第30話

「え……」


「俺は咲が思ってるような人間じゃないから」



そう言って千幸さんは私の横を通り過ぎ、締めの準備を始めた。



「もうここにはこないほうがいいよ。変に期待させたならごめん」


「千幸さ…」


「俺ね、女の子みんなに優しいの」


「っ」



わかるでしょ?



鋭い瞳でそう訴えられた。


私はその瞳に捕えられたまま動けないでいる。



どうして。

今さっきまで、あなたを失うくらいなら傷ついてもいいって思ったじゃない。


それなのになんで言葉にならないの。



「全部忘れてくれていい。俺のこと…全部」


「っ…なんで」


「………」


「会えてよかったって…言ってくれたっ…」


「…誰にでも言ってる」


「っ」


「それ同情でしょ…、俺の昔の話聞いたから」


「ちが…」


「俺も同情したの、咲の過去と、可哀想なフラれ方に」


「っ…嘘だ」


「本当だよ」



まるで別人みたいだった。


今までの優しかった千幸さんは本当に嘘だったみたいに、今の千幸さんの瞳には光がない。

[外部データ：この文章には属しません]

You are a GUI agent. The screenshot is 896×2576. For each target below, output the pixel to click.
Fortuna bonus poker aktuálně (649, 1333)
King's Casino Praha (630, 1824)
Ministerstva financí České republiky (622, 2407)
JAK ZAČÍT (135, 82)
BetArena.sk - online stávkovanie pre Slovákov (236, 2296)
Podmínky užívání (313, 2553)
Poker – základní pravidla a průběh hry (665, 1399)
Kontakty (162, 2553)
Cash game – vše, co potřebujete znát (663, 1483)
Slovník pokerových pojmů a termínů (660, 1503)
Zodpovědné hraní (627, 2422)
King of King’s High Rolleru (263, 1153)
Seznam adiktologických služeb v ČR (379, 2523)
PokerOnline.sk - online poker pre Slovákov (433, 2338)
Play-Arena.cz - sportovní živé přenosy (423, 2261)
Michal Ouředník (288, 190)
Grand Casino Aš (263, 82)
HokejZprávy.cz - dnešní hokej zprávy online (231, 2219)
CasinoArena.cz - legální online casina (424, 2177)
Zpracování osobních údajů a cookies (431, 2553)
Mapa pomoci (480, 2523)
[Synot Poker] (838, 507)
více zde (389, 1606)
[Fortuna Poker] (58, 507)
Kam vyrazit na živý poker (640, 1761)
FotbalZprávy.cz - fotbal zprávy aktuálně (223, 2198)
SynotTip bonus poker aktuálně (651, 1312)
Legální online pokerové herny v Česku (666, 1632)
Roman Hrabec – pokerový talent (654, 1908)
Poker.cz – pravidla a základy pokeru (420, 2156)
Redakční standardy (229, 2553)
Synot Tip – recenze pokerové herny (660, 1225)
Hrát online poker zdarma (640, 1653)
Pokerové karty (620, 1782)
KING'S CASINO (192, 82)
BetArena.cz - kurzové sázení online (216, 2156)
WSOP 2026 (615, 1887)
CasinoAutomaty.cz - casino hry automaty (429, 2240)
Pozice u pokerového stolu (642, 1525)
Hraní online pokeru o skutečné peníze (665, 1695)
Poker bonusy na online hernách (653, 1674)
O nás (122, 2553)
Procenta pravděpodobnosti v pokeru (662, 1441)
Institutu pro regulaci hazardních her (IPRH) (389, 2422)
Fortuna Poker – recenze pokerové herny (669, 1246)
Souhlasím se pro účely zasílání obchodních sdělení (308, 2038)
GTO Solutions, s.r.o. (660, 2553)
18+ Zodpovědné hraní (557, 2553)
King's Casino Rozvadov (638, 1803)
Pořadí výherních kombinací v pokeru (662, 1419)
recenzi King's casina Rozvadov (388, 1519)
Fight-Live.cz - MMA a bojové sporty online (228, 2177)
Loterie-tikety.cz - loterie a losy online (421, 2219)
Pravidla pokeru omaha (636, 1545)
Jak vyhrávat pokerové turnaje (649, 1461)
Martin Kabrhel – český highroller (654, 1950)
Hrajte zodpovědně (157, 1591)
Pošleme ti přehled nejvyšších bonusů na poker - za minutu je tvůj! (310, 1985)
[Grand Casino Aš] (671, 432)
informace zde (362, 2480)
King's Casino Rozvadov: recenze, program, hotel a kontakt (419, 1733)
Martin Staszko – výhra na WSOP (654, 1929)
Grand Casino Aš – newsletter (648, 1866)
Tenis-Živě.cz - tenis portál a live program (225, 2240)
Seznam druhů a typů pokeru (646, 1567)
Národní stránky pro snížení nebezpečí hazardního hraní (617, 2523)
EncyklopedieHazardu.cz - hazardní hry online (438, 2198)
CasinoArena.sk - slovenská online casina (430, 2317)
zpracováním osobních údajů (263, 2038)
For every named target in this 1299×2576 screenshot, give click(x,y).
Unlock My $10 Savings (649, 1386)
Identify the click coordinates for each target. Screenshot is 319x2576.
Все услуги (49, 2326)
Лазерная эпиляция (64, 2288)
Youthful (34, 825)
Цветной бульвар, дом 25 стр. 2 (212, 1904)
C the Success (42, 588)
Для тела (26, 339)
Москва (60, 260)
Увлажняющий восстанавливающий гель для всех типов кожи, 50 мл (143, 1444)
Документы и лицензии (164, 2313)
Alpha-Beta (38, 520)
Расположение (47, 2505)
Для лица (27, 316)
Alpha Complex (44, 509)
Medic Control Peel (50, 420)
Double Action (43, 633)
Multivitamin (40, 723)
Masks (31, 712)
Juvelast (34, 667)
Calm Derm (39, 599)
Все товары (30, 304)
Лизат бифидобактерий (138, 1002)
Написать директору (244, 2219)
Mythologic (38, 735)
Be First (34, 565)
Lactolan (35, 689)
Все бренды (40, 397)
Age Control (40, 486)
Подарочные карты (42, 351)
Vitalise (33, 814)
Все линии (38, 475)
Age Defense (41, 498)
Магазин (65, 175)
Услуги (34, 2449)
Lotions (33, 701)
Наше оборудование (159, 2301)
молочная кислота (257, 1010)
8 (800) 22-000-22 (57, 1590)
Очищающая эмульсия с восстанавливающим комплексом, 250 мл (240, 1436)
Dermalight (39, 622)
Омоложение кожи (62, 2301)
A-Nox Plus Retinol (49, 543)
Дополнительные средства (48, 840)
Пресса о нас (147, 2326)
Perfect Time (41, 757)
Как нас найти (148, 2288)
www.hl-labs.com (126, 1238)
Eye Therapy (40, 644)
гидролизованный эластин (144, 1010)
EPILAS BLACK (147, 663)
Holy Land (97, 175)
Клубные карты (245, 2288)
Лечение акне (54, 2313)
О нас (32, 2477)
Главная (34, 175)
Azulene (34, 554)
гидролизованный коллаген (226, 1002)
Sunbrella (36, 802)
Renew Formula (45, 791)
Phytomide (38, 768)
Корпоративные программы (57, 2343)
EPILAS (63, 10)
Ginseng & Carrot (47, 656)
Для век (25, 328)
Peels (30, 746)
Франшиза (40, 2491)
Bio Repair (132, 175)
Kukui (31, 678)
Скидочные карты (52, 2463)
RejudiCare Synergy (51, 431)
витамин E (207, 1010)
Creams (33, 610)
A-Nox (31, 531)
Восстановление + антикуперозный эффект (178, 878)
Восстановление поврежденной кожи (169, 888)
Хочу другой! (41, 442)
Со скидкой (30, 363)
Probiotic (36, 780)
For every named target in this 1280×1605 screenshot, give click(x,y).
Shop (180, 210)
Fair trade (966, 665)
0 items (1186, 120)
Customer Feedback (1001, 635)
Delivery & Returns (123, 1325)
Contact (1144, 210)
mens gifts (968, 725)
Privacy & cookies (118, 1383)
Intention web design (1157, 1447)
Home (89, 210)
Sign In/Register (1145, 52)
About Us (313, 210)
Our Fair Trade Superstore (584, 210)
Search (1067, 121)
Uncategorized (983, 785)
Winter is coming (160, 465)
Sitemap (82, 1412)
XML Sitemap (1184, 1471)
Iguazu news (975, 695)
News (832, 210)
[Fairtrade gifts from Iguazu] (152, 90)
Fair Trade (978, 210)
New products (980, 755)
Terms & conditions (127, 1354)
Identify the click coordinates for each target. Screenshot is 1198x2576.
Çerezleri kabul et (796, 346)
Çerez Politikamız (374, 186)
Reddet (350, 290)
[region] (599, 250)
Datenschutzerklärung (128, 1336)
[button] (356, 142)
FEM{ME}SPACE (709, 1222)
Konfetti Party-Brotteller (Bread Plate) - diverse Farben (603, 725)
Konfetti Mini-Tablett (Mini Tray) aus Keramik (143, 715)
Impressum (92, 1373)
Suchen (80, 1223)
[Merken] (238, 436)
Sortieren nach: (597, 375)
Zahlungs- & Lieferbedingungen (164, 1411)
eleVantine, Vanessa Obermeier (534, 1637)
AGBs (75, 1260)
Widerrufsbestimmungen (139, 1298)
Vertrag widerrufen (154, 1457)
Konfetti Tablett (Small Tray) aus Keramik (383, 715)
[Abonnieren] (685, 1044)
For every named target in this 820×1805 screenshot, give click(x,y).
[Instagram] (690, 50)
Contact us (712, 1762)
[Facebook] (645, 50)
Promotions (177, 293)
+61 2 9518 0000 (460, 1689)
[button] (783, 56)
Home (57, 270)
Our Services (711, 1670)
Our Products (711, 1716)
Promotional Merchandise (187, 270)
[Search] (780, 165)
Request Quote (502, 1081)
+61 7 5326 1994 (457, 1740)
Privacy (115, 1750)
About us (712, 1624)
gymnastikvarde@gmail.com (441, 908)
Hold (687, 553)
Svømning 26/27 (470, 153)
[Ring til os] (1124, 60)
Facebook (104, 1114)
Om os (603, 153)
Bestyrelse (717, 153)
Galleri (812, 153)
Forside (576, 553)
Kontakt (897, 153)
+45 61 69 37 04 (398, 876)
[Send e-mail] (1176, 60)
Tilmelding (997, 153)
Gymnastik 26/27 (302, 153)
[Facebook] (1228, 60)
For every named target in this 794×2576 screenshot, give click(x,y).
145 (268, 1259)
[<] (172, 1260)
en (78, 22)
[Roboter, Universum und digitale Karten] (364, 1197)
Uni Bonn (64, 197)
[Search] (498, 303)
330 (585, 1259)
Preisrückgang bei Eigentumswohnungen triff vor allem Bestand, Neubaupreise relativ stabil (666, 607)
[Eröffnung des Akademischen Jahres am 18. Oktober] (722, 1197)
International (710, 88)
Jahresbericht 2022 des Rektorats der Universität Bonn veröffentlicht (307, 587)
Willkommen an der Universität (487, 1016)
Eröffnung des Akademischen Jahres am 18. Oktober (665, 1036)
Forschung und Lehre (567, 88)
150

千幸さんはカウンターからでてきて、私に近づき、壁に追い詰めた。



「それとも他の女みたいに体だけの関係になりたい?」


「っ」


「いいよ、俺は」




心が、はちきれそうだった。


光のない瞳を見て、涙がぼろぼろと溢れてきた。


そんな私を見て、千幸さんは少しだけ顔を歪めた。



「私はっ…千幸さんみたいな人になりたいって思ったっ…」


「………」


「先生に向いてるって言ってくれた時…、私っ…死ぬほど嬉しかったからっ…」


「っ」


「ねぇ…それも、嘘だった…?」




俺がいるって抱きしめてくれた温もりも、


美味しそうに笑う顔を見ると元気になるって言ってくれたことも、


私の手料理を美味しいって食べてくれたことも…、



全部全部、嘘だった?



ねぇ答えてよ、千幸さん。







「…嘘だよ」






――その言葉を聞いた瞬間、私は思い切り自分の涙を拭って千幸さんと壁の間から抜け出し、店を出た。



苦しいなんて気持ちじゃ整理できなかった。



「っ…は」



悲しいって言葉なんかじゃとても追いつかなかった。




だってフラれてしまった今でも、

千幸さんの香りを、

千幸さんの笑顔を、

千幸さんの温もりを、


まだこんなにもはっきりと思い出せるから。